WHAT THE TASK ASKS: Pull every line containing "computer" from the listing.

** DATA TO PROCESS follows **

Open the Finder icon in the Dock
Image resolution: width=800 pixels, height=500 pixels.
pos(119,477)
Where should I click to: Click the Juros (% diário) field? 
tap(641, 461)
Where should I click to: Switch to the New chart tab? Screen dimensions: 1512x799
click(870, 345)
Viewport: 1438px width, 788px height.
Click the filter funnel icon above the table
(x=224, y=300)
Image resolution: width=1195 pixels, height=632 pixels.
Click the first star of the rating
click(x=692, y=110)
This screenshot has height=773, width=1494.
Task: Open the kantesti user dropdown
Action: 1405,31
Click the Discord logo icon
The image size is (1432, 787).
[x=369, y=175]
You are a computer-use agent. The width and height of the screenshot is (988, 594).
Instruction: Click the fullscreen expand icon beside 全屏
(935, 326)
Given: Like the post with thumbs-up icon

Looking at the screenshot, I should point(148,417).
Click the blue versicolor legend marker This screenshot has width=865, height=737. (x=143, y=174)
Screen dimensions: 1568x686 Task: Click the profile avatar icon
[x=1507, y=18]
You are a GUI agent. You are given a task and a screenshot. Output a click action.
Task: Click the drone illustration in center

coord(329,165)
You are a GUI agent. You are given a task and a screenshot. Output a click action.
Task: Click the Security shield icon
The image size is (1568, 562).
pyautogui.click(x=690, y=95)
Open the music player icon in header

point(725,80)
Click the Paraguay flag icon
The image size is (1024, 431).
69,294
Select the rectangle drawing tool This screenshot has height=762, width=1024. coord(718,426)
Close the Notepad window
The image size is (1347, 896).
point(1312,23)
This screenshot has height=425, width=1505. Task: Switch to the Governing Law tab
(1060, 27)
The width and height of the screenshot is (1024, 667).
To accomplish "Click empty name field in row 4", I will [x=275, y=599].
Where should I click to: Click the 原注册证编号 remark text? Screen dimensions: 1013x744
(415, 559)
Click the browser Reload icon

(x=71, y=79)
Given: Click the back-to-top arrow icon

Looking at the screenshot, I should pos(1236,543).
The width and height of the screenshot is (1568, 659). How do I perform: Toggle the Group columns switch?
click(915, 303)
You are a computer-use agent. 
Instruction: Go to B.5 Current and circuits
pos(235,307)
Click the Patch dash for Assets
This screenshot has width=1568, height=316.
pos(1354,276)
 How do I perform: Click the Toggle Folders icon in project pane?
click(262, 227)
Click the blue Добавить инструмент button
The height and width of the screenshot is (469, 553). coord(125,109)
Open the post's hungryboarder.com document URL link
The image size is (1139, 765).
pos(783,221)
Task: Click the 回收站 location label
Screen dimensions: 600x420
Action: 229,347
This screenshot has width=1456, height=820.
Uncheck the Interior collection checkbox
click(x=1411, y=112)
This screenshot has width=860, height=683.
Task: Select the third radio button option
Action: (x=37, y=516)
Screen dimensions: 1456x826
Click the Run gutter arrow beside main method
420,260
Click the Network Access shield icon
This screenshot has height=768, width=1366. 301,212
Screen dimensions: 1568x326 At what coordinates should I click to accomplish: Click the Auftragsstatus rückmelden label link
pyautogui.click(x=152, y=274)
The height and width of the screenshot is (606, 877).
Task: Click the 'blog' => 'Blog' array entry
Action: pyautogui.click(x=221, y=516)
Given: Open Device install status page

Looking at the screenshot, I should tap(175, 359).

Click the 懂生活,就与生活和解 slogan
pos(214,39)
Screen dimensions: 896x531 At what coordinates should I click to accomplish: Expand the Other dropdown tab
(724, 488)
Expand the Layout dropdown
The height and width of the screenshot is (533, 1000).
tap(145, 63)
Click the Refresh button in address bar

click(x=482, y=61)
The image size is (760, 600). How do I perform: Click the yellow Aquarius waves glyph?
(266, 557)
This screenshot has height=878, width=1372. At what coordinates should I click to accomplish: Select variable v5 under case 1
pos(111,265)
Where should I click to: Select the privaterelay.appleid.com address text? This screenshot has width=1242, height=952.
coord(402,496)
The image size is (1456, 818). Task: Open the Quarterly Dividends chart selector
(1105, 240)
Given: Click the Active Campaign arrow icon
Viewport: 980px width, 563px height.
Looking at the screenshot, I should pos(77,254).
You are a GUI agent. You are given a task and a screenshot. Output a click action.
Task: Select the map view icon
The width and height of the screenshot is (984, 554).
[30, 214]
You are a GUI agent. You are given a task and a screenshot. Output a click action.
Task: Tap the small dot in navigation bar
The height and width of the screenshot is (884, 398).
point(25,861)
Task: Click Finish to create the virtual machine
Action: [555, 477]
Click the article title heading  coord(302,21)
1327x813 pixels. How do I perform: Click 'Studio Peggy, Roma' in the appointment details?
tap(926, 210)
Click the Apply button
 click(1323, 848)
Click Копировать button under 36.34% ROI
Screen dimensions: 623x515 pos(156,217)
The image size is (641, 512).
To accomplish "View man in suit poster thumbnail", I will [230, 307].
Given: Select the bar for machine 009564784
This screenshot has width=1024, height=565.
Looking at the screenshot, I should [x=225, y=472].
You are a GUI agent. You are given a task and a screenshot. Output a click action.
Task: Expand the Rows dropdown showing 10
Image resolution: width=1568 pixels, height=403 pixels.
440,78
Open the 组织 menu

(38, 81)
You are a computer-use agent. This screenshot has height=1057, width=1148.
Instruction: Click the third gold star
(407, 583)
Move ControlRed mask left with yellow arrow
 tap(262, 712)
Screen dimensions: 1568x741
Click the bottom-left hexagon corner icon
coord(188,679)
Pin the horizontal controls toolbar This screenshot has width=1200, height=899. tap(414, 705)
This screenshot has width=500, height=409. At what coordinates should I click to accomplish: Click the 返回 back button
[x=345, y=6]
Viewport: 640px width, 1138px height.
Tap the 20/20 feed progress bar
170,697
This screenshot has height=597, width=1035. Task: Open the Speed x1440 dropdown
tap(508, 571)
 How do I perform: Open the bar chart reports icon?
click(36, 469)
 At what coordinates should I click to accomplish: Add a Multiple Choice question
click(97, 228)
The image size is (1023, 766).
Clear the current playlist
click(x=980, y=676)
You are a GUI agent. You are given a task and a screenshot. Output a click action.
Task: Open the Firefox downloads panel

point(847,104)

** End of DATA TO PROCESS **

REPLY TO THE TASK:
You are a computer-use agent. The width and height of the screenshot is (988, 594).
You are a computer-use agent. 
You are a computer-use agent. This screenshot has height=1057, width=1148.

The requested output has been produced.